━━━ Supplied material ━━━

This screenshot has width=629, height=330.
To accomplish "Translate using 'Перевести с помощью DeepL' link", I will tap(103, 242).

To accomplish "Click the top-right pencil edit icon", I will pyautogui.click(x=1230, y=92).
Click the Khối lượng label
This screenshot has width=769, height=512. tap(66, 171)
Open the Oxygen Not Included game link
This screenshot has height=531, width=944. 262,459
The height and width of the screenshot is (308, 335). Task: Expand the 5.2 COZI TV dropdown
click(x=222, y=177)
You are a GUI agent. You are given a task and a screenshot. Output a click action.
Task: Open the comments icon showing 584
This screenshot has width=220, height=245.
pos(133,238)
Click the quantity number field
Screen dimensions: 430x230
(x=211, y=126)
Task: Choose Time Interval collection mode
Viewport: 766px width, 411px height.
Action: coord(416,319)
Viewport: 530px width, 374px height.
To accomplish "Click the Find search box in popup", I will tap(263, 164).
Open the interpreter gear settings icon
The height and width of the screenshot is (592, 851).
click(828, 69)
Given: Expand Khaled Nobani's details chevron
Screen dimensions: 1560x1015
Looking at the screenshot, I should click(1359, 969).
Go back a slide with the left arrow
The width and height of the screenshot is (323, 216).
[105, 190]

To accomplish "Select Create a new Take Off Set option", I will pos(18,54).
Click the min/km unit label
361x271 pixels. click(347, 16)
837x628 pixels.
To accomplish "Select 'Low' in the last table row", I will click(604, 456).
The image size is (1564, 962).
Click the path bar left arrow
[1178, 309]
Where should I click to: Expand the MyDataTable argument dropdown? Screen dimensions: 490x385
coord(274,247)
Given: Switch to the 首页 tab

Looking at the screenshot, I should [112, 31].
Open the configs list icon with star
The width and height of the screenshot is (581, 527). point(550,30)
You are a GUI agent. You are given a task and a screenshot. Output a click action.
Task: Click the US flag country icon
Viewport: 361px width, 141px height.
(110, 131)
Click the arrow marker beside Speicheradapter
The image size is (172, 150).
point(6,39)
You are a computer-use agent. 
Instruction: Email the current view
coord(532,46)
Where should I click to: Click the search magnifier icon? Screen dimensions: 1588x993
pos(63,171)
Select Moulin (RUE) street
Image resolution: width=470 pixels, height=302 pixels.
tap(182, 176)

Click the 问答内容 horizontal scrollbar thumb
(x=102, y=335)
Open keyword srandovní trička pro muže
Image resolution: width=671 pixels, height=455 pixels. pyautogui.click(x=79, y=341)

━━━

__Exercise prompt__
A faithful, complete reproduction of the listing above is requested.

__Exercise response__
This screenshot has width=629, height=330.
To accomplish "Translate using 'Перевести с помощью DeepL' link", I will tap(103, 242).

To accomplish "Click the top-right pencil edit icon", I will pyautogui.click(x=1230, y=92).
Click the Khối lượng label
This screenshot has width=769, height=512. tap(66, 171)
Open the Oxygen Not Included game link
This screenshot has height=531, width=944. 262,459
The height and width of the screenshot is (308, 335). Task: Expand the 5.2 COZI TV dropdown
click(x=222, y=177)
You are a GUI agent. You are given a task and a screenshot. Output a click action.
Task: Open the comments icon showing 584
This screenshot has width=220, height=245.
pos(133,238)
Click the quantity number field
Screen dimensions: 430x230
(x=211, y=126)
Task: Choose Time Interval collection mode
Viewport: 766px width, 411px height.
Action: coord(416,319)
Viewport: 530px width, 374px height.
To accomplish "Click the Find search box in popup", I will tap(263, 164).
Open the interpreter gear settings icon
The height and width of the screenshot is (592, 851).
click(828, 69)
Given: Expand Khaled Nobani's details chevron
Screen dimensions: 1560x1015
Looking at the screenshot, I should click(1359, 969).
Go back a slide with the left arrow
The width and height of the screenshot is (323, 216).
[105, 190]

To accomplish "Select Create a new Take Off Set option", I will pos(18,54).
Click the min/km unit label
361x271 pixels. click(347, 16)
837x628 pixels.
To accomplish "Select 'Low' in the last table row", I will click(604, 456).
The image size is (1564, 962).
Click the path bar left arrow
[1178, 309]
Where should I click to: Expand the MyDataTable argument dropdown? Screen dimensions: 490x385
coord(274,247)
Given: Switch to the 首页 tab

Looking at the screenshot, I should [112, 31].
Open the configs list icon with star
The width and height of the screenshot is (581, 527). point(550,30)
You are a GUI agent. You are given a task and a screenshot. Output a click action.
Task: Click the US flag country icon
Viewport: 361px width, 141px height.
(110, 131)
Click the arrow marker beside Speicheradapter
The image size is (172, 150).
point(6,39)
You are a computer-use agent. 
Instruction: Email the current view
coord(532,46)
Where should I click to: Click the search magnifier icon? Screen dimensions: 1588x993
pos(63,171)
Select Moulin (RUE) street
Image resolution: width=470 pixels, height=302 pixels.
tap(182, 176)

Click the 问答内容 horizontal scrollbar thumb
(x=102, y=335)
Open keyword srandovní trička pro muže
Image resolution: width=671 pixels, height=455 pixels. pyautogui.click(x=79, y=341)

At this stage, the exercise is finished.